There isn't much to distinguish this new year from the old one--just a change of one digit. The news yesterday (and so far today) has been dominated by the attack on Bourbon Street in New Orleans that has (so far) killed 15 and injured 30+. The new year was only about three and a half hours old and we had our first mass murder attack. I told Mom yesterday that we have moved from being shocked and surprised by such events to simply being shocked. That these things happen isn't a surprise any more.

03**************************************************************

We finally got some snow and may get a bit more. It wasn't much and most of the main streets are clear. Mom had a couple of prescriptions which I went out to pick up. Other than that short errand we aren't doing anything until Monday when we have a couple of appointments. The TV content is getting more and more boring and irritating. Mom keeps asking me if there isn't ANYTHING else on there.

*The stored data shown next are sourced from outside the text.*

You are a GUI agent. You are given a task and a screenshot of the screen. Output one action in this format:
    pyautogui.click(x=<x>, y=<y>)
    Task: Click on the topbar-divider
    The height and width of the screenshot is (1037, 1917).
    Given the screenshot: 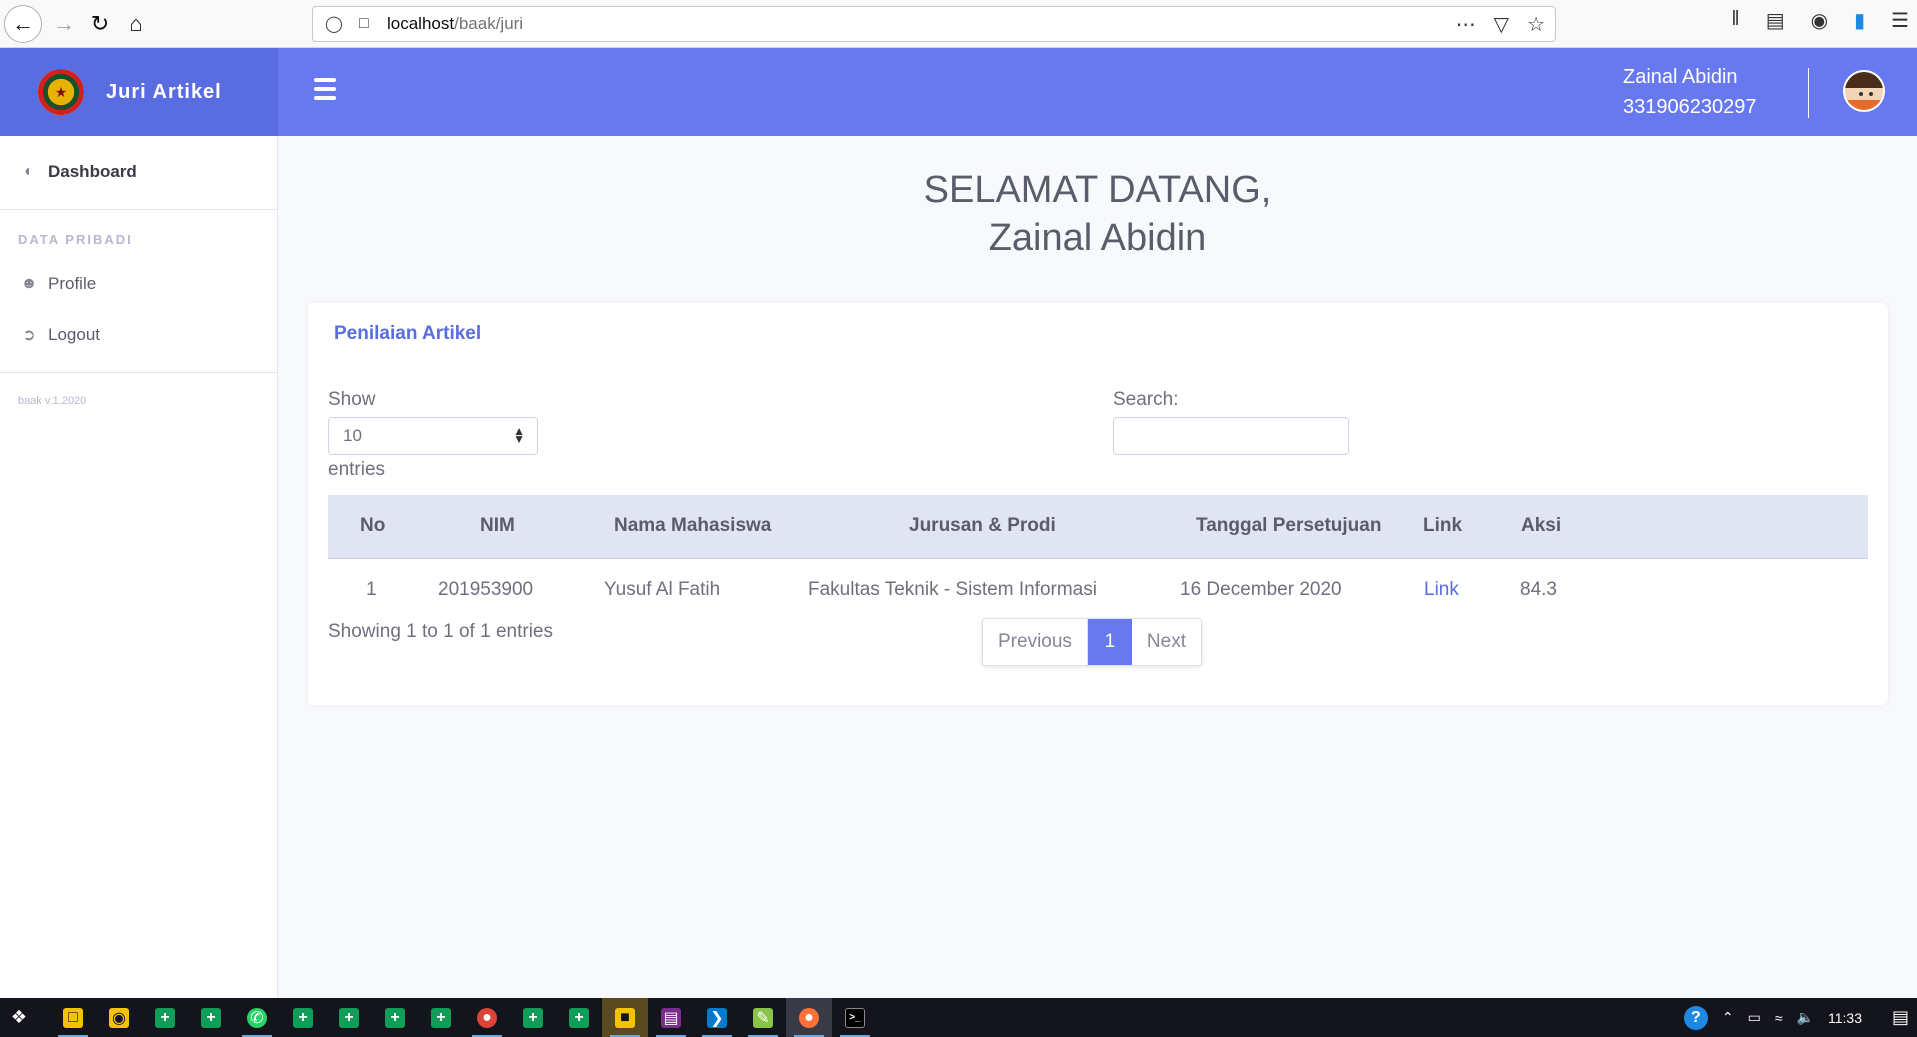 What is the action you would take?
    pyautogui.click(x=1808, y=93)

I finally got tired of it and read her the line up from the on-line guide. Eventually we left the picture on but the volume muted while I let Pandora play on my MacBook.

Stray thought: we seem to have become a very judgmental people. The first laudatory obituaries for President Carter have elicited a number of not so kind posts picking apart his legacy. Often the writers take one action Carter took, or didn't take, they don't agree with. On the whole I think Carter is one of the more exemplary Presidents in our history and especially when compared with the once and future President Trump. I think Trump is a horrible human being. However, in future days, which given my age I probably won't see, historians might find that some of Trump's policies and actions were praiseworthy. Maybe, as a society, we should be kinder and more balanced in our appraisal of our leaders.

Stray thought #2: Evidently the Surgeon General wants the Federal government to put a cancer warning on alcoholic beverages. I think we have enough warnings, on labels or otherwise, and I think most of them are simply background noise. I don't pay much attention to them now. I don't smoke but I remember when the labels were first put on cigarettes. They didn't really have much impact. What really curtailed smoking were the fast rising cost because of the increased taxes on tobacco products and the restrictions on where a smoker could light up. While smokers had the right to light up others who shared the public spaces also had the right not to inhale their exhalations. Do we really need the Federal Nanny disapproving of another habit?